[Pixel coordinate grounding data]
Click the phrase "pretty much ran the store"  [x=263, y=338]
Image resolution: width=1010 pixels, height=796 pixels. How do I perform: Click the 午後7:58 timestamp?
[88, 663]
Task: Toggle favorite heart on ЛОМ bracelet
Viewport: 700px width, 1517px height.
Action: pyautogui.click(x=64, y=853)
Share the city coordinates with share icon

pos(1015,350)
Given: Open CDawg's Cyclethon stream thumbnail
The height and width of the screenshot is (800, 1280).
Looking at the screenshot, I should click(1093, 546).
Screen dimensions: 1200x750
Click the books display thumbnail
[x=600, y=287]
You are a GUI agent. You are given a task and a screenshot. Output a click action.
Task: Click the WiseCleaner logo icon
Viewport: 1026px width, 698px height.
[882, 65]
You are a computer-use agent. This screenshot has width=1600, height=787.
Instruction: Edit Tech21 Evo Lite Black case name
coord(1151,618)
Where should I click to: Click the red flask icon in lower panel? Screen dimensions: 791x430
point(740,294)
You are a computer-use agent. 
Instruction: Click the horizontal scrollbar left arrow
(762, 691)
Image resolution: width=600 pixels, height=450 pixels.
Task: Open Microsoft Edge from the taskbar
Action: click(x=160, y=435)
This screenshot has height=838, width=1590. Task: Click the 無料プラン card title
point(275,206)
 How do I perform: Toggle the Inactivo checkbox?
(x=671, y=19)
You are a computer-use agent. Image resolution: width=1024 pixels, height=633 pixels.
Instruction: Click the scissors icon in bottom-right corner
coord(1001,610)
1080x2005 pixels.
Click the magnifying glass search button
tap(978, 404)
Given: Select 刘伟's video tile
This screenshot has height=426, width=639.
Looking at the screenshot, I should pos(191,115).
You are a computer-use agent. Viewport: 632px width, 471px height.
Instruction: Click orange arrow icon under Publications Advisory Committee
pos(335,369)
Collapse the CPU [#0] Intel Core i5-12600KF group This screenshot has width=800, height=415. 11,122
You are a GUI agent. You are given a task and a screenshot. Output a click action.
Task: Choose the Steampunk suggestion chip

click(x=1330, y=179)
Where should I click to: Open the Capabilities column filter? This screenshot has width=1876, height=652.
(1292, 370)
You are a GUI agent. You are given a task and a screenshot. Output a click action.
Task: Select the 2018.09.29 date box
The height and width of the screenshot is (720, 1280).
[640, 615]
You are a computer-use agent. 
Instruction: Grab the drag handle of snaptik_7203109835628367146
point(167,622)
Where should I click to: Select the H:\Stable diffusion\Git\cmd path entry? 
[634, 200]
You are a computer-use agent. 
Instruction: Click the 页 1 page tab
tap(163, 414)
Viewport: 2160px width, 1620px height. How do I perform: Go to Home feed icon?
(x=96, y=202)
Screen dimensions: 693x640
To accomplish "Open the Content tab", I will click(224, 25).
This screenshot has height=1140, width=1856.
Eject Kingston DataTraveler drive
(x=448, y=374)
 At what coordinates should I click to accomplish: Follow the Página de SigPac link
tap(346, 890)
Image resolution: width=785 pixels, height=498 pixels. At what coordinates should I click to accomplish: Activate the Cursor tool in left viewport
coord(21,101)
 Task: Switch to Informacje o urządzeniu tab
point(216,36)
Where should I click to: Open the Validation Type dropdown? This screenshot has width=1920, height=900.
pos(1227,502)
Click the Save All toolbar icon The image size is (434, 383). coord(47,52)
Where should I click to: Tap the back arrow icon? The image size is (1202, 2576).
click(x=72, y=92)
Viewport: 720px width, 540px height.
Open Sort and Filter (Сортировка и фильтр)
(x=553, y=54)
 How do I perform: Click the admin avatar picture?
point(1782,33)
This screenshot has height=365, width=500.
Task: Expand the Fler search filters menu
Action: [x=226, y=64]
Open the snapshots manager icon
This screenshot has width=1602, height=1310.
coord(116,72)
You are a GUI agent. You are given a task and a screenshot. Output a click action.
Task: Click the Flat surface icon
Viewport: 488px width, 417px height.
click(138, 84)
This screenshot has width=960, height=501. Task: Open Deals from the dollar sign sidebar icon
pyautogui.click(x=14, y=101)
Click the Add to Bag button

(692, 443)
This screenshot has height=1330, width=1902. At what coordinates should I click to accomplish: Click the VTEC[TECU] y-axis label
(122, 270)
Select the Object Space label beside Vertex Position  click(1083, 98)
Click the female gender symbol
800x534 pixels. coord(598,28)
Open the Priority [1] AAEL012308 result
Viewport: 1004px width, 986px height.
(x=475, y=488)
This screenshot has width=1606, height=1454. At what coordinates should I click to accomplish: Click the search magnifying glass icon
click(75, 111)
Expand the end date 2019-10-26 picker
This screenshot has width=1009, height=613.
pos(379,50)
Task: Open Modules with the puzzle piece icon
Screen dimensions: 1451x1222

> _What to work on_
A precise copy of all the records is needed.

> _Output of the task_
Click the phrase "pretty much ran the store"  [x=263, y=338]
Image resolution: width=1010 pixels, height=796 pixels. How do I perform: Click the 午後7:58 timestamp?
[88, 663]
Task: Toggle favorite heart on ЛОМ bracelet
Viewport: 700px width, 1517px height.
Action: pyautogui.click(x=64, y=853)
Share the city coordinates with share icon

pos(1015,350)
Given: Open CDawg's Cyclethon stream thumbnail
The height and width of the screenshot is (800, 1280).
Looking at the screenshot, I should click(1093, 546).
Screen dimensions: 1200x750
Click the books display thumbnail
[x=600, y=287]
You are a GUI agent. You are given a task and a screenshot. Output a click action.
Task: Click the WiseCleaner logo icon
Viewport: 1026px width, 698px height.
[882, 65]
You are a computer-use agent. This screenshot has width=1600, height=787.
Instruction: Edit Tech21 Evo Lite Black case name
coord(1151,618)
Where should I click to: Click the red flask icon in lower panel? Screen dimensions: 791x430
point(740,294)
You are a computer-use agent. 
Instruction: Click the horizontal scrollbar left arrow
(762, 691)
Image resolution: width=600 pixels, height=450 pixels.
Task: Open Microsoft Edge from the taskbar
Action: click(x=160, y=435)
This screenshot has height=838, width=1590. Task: Click the 無料プラン card title
point(275,206)
 How do I perform: Toggle the Inactivo checkbox?
(x=671, y=19)
You are a computer-use agent. Image resolution: width=1024 pixels, height=633 pixels.
Instruction: Click the scissors icon in bottom-right corner
coord(1001,610)
1080x2005 pixels.
Click the magnifying glass search button
tap(978, 404)
Given: Select 刘伟's video tile
This screenshot has height=426, width=639.
Looking at the screenshot, I should pos(191,115).
You are a computer-use agent. Viewport: 632px width, 471px height.
Instruction: Click orange arrow icon under Publications Advisory Committee
pos(335,369)
Collapse the CPU [#0] Intel Core i5-12600KF group This screenshot has width=800, height=415. 11,122
You are a GUI agent. You are given a task and a screenshot. Output a click action.
Task: Choose the Steampunk suggestion chip

click(x=1330, y=179)
Where should I click to: Open the Capabilities column filter? This screenshot has width=1876, height=652.
(1292, 370)
You are a GUI agent. You are given a task and a screenshot. Output a click action.
Task: Select the 2018.09.29 date box
The height and width of the screenshot is (720, 1280).
[640, 615]
You are a computer-use agent. 
Instruction: Grab the drag handle of snaptik_7203109835628367146
point(167,622)
Where should I click to: Select the H:\Stable diffusion\Git\cmd path entry? 
[634, 200]
You are a computer-use agent. 
Instruction: Click the 页 1 page tab
tap(163, 414)
Viewport: 2160px width, 1620px height. How do I perform: Go to Home feed icon?
(x=96, y=202)
Screen dimensions: 693x640
To accomplish "Open the Content tab", I will click(224, 25).
This screenshot has height=1140, width=1856.
Eject Kingston DataTraveler drive
(x=448, y=374)
 At what coordinates should I click to accomplish: Follow the Página de SigPac link
tap(346, 890)
Image resolution: width=785 pixels, height=498 pixels. At what coordinates should I click to accomplish: Activate the Cursor tool in left viewport
coord(21,101)
 Task: Switch to Informacje o urządzeniu tab
point(216,36)
Where should I click to: Open the Validation Type dropdown? This screenshot has width=1920, height=900.
pos(1227,502)
Click the Save All toolbar icon The image size is (434, 383). coord(47,52)
Where should I click to: Tap the back arrow icon? The image size is (1202, 2576).
click(x=72, y=92)
Viewport: 720px width, 540px height.
Open Sort and Filter (Сортировка и фильтр)
(x=553, y=54)
 How do I perform: Click the admin avatar picture?
point(1782,33)
This screenshot has height=365, width=500.
Task: Expand the Fler search filters menu
Action: [x=226, y=64]
Open the snapshots manager icon
This screenshot has width=1602, height=1310.
coord(116,72)
You are a GUI agent. You are given a task and a screenshot. Output a click action.
Task: Click the Flat surface icon
Viewport: 488px width, 417px height.
click(138, 84)
This screenshot has width=960, height=501. Task: Open Deals from the dollar sign sidebar icon
pyautogui.click(x=14, y=101)
Click the Add to Bag button

(692, 443)
This screenshot has height=1330, width=1902. At what coordinates should I click to accomplish: Click the VTEC[TECU] y-axis label
(122, 270)
Select the Object Space label beside Vertex Position  click(1083, 98)
Click the female gender symbol
800x534 pixels. coord(598,28)
Open the Priority [1] AAEL012308 result
Viewport: 1004px width, 986px height.
(x=475, y=488)
This screenshot has width=1606, height=1454. At what coordinates should I click to accomplish: Click the search magnifying glass icon
click(75, 111)
Expand the end date 2019-10-26 picker
This screenshot has width=1009, height=613.
pos(379,50)
Task: Open Modules with the puzzle piece icon
Screen dimensions: 1451x1222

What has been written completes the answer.